··· PASSAGE

# ISO Unpeeled Fava Bean Recipe



## shengchieh (Apr 28, 2007)

background: We got loads of fava bean (from our yard).  Unfortunately 
there is a quarantine in this area and we can not take the fava bean out
of county unless it is cooked.  They are filthy, so once we shuck them, 
we have to clean and cook them.  

Also, we rather not peel the fava bean if we can help it.

Are there any recipe(s) that use(s) UNPEELED (but shucked) fava bean?
In particular any recipe(s) that would still taste good after freezing.  We 
would like to cook them and freeze them.

Thank in advance for any tip.

Sheng-Chieh


----------



## Barbara L (May 2, 2007)

Have you tried doing a search?  You might find some recipes that way.  If I find anything I will let you know.

 Barbara


----------



## Italian guy (May 2, 2007)

Try this recipe

*springtime soup*

1 lb of green onions
4 lb of unpeeled fava beans
10 fresh artichoke hearts
1/2 lb of Bacon
2 lb of white potatoes
4 lb fresh green peas
2 cloves of garlic
1 cup of E.V.O.O. 
2 cups of beef broth
2 tbs of chopped flat-leaf parsley
1/2 cup of coarse sea salt
fine salt and fresh ground black pepper as needed for tasting

put in a large fry pan the green onion fine sliced, large diced potatoes and medium diced bacon and the  E.V.O.O. and cook for about 10 minutes, add the cleaned fava beans, peas, artichokes hearts, diced potatoes, parsley, fine sliced garlic and the diced bacon, cook for 10 minutes than add the broth cover and simmering for about one hour at low heat. Seasonig with salt and pepper, let cool down and frozen in portions.
when you will thaw out the springtime soup, remember before serving to add 1 tbs of E.V.O.O. plus 1 tbs of grated Parmesan cheese

let me know your comments


----------



## ChefJune (May 2, 2007)

······
··· MATERIAL PROVIDED

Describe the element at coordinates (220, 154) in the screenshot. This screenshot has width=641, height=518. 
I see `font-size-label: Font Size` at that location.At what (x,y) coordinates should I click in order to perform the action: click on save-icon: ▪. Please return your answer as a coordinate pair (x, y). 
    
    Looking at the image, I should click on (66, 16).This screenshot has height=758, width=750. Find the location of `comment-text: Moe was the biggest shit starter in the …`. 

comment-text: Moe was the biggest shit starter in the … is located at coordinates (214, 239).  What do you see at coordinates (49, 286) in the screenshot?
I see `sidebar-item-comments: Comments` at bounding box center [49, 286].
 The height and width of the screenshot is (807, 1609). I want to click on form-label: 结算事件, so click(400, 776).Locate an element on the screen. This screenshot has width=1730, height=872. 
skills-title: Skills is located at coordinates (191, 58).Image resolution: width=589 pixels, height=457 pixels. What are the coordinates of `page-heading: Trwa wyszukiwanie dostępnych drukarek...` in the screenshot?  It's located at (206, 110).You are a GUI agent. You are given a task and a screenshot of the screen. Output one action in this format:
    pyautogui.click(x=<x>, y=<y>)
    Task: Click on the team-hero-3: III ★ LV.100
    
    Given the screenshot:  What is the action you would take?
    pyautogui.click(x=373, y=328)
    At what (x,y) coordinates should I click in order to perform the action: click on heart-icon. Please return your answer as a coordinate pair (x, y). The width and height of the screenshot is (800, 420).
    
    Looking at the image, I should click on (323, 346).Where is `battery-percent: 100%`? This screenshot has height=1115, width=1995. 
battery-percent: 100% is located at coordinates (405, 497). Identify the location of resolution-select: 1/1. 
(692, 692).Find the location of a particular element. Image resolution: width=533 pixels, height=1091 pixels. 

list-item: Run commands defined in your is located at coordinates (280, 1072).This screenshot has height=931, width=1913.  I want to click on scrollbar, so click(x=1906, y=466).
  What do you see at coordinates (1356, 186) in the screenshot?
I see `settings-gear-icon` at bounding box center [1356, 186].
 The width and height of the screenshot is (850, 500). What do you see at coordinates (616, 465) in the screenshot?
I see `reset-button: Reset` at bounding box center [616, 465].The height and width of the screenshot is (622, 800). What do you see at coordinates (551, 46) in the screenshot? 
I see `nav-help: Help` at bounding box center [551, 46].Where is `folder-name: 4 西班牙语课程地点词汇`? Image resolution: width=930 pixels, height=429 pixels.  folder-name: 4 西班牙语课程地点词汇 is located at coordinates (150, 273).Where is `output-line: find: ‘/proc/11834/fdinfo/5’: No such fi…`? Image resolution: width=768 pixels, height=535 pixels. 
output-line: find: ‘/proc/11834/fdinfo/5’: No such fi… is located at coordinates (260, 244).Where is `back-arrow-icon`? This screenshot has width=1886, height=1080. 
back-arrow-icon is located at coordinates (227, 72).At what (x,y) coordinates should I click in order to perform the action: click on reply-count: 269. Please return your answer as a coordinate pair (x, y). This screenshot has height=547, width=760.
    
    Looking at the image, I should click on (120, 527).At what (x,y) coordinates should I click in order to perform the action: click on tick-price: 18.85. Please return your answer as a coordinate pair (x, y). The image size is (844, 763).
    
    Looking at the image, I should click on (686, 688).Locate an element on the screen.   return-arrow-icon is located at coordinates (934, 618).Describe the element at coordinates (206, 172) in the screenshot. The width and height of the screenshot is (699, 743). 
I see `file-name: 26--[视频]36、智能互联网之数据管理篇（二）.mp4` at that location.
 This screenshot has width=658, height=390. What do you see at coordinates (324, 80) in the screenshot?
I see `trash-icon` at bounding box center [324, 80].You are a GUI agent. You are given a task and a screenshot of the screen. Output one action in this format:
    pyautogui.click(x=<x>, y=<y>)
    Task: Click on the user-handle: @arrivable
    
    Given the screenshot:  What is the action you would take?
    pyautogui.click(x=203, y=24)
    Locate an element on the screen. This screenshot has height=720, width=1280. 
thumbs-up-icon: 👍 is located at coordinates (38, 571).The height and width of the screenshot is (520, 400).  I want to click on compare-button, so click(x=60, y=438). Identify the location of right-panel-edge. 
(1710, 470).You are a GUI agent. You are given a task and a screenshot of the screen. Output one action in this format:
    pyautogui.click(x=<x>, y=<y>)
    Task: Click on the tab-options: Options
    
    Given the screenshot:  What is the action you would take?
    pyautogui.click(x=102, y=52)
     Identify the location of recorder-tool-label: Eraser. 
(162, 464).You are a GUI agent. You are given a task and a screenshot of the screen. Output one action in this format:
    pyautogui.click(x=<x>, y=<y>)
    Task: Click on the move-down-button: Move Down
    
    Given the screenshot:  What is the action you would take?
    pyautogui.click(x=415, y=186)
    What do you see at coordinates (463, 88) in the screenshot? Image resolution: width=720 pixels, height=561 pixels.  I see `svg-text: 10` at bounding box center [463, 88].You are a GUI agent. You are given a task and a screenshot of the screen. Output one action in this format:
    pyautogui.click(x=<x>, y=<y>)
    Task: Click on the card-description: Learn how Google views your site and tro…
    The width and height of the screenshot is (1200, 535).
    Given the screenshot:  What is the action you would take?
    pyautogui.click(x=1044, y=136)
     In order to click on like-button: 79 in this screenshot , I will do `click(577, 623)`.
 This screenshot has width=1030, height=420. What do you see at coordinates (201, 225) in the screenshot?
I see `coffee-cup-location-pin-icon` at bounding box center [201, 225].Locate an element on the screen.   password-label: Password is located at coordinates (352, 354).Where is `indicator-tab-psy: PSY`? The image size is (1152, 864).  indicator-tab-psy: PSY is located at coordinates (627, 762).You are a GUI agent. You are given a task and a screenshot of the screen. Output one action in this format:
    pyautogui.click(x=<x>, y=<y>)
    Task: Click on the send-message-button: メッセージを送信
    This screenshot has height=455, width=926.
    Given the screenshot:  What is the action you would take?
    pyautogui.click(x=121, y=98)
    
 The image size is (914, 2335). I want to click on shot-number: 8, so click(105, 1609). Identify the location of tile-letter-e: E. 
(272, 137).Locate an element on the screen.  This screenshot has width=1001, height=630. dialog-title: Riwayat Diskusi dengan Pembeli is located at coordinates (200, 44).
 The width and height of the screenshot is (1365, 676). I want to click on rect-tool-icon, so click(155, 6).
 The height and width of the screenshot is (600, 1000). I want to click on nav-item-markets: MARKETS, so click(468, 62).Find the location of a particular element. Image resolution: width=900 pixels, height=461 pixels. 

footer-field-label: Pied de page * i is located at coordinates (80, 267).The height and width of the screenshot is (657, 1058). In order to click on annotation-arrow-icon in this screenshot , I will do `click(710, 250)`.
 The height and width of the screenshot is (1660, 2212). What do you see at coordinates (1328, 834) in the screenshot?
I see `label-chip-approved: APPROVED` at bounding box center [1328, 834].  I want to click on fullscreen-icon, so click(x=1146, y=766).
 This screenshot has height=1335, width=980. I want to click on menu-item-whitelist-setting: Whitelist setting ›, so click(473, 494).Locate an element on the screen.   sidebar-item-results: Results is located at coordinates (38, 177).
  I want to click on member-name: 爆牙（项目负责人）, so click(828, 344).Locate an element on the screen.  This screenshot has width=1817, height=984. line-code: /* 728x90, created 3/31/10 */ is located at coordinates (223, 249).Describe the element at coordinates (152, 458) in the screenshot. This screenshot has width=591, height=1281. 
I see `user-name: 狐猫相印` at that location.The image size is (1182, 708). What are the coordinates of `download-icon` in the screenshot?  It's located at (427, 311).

······

## [STUDY QUESTIONS]
a: In the fava bean thread, how much beef broth does the springtime soup recipe call for?
b: Using the fava bean thread, mark each statement yes or no: (i) The fava beans came from the poster's yard. (ii) The springtime soup simmers for about two hours. (iii) The Parmesan cheese is added before the soup is frozen.
c: Quote the fava bean thread, starting at "Sheng-Chieh" and ending at "let you know.".

## [RESPONSES]
a: 2 cups

b:
(i) Yes: "We got loads of fava bean (from our yard)."
(ii) No: "simmering for about one hour at low heat."
(iii) No: "when you will thaw out the springtime soup, remember before serving to add 1 tbs of E.V.O.O. plus 1 tbs of grated Parmesan cheese"

c:
Sheng-Chieh


----------



## Barbara L (May 2, 2007)

Have you tried doing a search?  You might find some recipes that way.  If I find anything I will let you know.